To affirm the Divine Unity has very real, very practical implications. It means that oneness pervades and connects all Creation, the natural world and us with it. It is the failure to recognise this that leads us to fight against nature, to violate Creation, to live in greedy, destructive and unsustainable ways on this beautiful earth. Because we see ourselves as separate from the rest of Creation we risk bringing catastrophe on our own heads. For too long we have been trapped in a false and limited consciousness that denied not only our oneness with the rest of Creation, but also the intricate, complex oneness of Creation itself as part of the Divine Unity.
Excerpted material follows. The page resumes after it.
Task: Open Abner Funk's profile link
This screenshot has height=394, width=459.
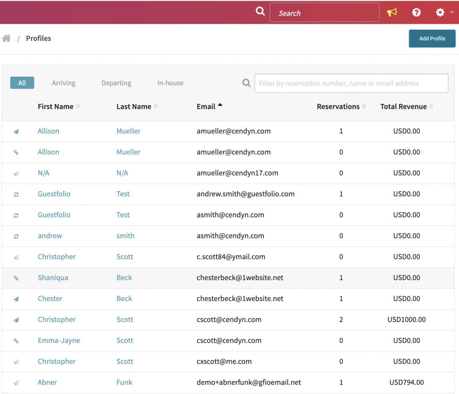Action: 47,382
And affirming the Divine Unity means recognising the oneness of humanity. The divisions of nation, race, class and creed are superficial constructs. They rest upon oneness but they blind us to it when we invest them with a significance they do not warrant and a reality they do not truly possess outside our heads. The diversity of the human species is a rich and wonderful thing but only when it rests on the realisation of our oneness. And the oneness of humankind is but a manifestation of the greater oneness of the Divine Unity. If we could but realise that then we would be well on the way to tackling the conflicts, bigotries and injustices that inflict so much suffering in this world.
At a more personal level, the realisation of our oneness with our neighbour, of our common identity and kinship with every other human being, is at the heart of authentic, creative and respectful relationships. This is what love is all about. Love is feeling oneness between oneself and another person, a fundamental connection, and a sense of responsibility for them. This is what Jesus taught so wonderfully in the ‘Parable of the Good Samaritan’ (Luke 10: 29-37). The Samaritan sensed his oneness, his neighbourliness, with the victim of a crime, despite the superficial differences of religion, culture and nation.
Oneness doesn’t mean that you will (or should) agree with everyone, get on with everyone (there are many rooms in my father's house) or be free of all negative feelings and damaged relationships—we are who we are! But it does give us the ability to empathise, to understand human feelings like our own, and to prevent a dispute or even a major row deteriorating into hatred, vengefulness and destructive bitterness.
The sense of oneness opens the way to forgiveness and reconciliation, the restoration of respectful relationship, that sense of wholeness of “salvation” presented by Jesus. The chain of connection that runs through the universe can never be utterly broken even when things go wrong. It is our choice, as often as not, whether we feel that connecting chain as a light and reassuring reminder of our oneness, or, whether we feel it as a heavy and inescapable burden on our wilfulness. In the story Jesus told, both the robbers and the men who ‘passed by on the other side’ represent the failure to love, the failure to realise the oneness that makes us kin as children of God and participants in the Divine Unity.
The Unitarian affirmation of the Divine Unity remains a constant throughout our tradition’s history. But it is more than just a theological position. It is a recognition that the God of whom we say, ‘God is One’, is the heart, soul, spirit, process and nature of the universe itself, manifest in all Creation and not least in human love and personality. The ethos and the values that we hold as rest on this foundation. We value tolerance, liberty of conscience, and openness of heart and mind because they recognise a oneness deeper than all the differences that we human beings have managed to elevate above their true significance.